Diese Packungsbeilage wurde zuletzt überarbeitet im November 2014.

Z.Nr. 1-26864

Die folgenden Informationen sind für medizinisches Fachpersonal bestimmt:

Nur zum einmaligen Gebrauch. Verbleibende Reste sind nach Gebrauch zu entsorgen. Infusionsbeutel bis zur Anwendung in der versiegelten äußeren Folienumhüllung aufbewahren, um den Inhalt vor Licht und Verdunstung zu schützen. Der geöffnete Beutel muss sofort verbraucht werden.

Ciprofloxacin Hospira 2 mg/ml wird als intravenöse Infusion verabreicht. Bei Kindern beträgt die Infusionsdauer 60 Minuten. Bei Erwachsenen beträgt die Infusionsdauer 60 Minuten bei 400 mg Ciprofloxacin und 30 Minuten bei 200 mg Ciprofloxacin. Die langsame Infusion in eine große Vene reduziert mögliche Beschwerden des Patienten und vermindert das Risiko venöser Irritationen. Die Infusionslösung kann entweder direkt oder nach vorherigem Mischen mit anderen kompatiblen Infusionslösungen infundiert werden.

Die Infusionslösung ist, sofern die Kompatibilität mit anderen Infusionslösungen/Arzneimitteln nicht erwiesen ist, immer getrennt zu applizieren. Sichtbare Zeichen einer Inkompatibilität sind z. B. Ausfällung, Trübung und Verfärbung.
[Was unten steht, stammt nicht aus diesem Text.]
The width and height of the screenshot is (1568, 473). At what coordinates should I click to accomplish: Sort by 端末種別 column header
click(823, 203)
Eine Inkompatibilität besteht zu allen Infusionslösungen/Arzneimitteln, die beim pH-Wert der Lösung physikalisch oder chemisch instabil sind (z. B. Penicillin, Heparinlösungen), insbesondere in Kombinationen mit Lösungen, die auf einen alkalischen pH-Wert eingestellt sind (pH-Wert der Ciprofloxacin Infusionslösungen: 3,9 - 4,5).
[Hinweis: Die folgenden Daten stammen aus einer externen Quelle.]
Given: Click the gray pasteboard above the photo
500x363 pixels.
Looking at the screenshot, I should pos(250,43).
Im Anschluss an die intravenöse Therapie ist eine orale Weiterbehandlung möglich.

Hinweis / Medizinische Aufklärung

Antibiotika werden für die Behandlung bakterieller Infektionen eingesetzt. Sie sind nicht wirksam gegen virale Infektionen.

Wenn Ihr Arzt Antibiotika verschrieben hat, brauchen Sie sie genau für Ihre derzeitige Krankheit.

Trotz Antibiotikabehandlung können manchmal einige Bakterien überleben und weiterwachsen. Dieses Phänomen wird Resistenz genannt: Hierdurch können Antibiotika unwirksam werden.

Falsche Anwendung von Antibiotika vermehrt Resistenzentwicklungen. Sie können den Bakterien sogar helfen, resistent zu werden, und damit Ihre Heilung verzögern oder die antibiotische Wirkung verringern, wenn Sie folgendes nicht beachten:

• Dosierung
• Häufigkeit der Anwendung
• Dauer der Anwendung

Folglich, um die Wirksamkeit dieses Arzneimittels zu bewahren:

1 - Nehmen Sie Antibiotika nur, wenn sie Ihnen verschrieben wurden. 2 - Befolgen Sie genau die Einnahmeanweisungen.

3 - Verwenden Sie kein Antibiotikum erneut ohne medizinische Verschreibung, selbst wenn Sie eine ähnliche Krankheit behandeln wollen.

4 - Geben Sie Ihr Antibiotikum niemals einer anderen Person; da es möglicherweise ungeeignet für deren Krankheit sein kann.

5 - Geben Sie nach beendeter Behandlung das nicht verwendete Arzneimittel Ihrem Apotheker zurück, um eine sachgerechte Entsorgung zu gewährleisten.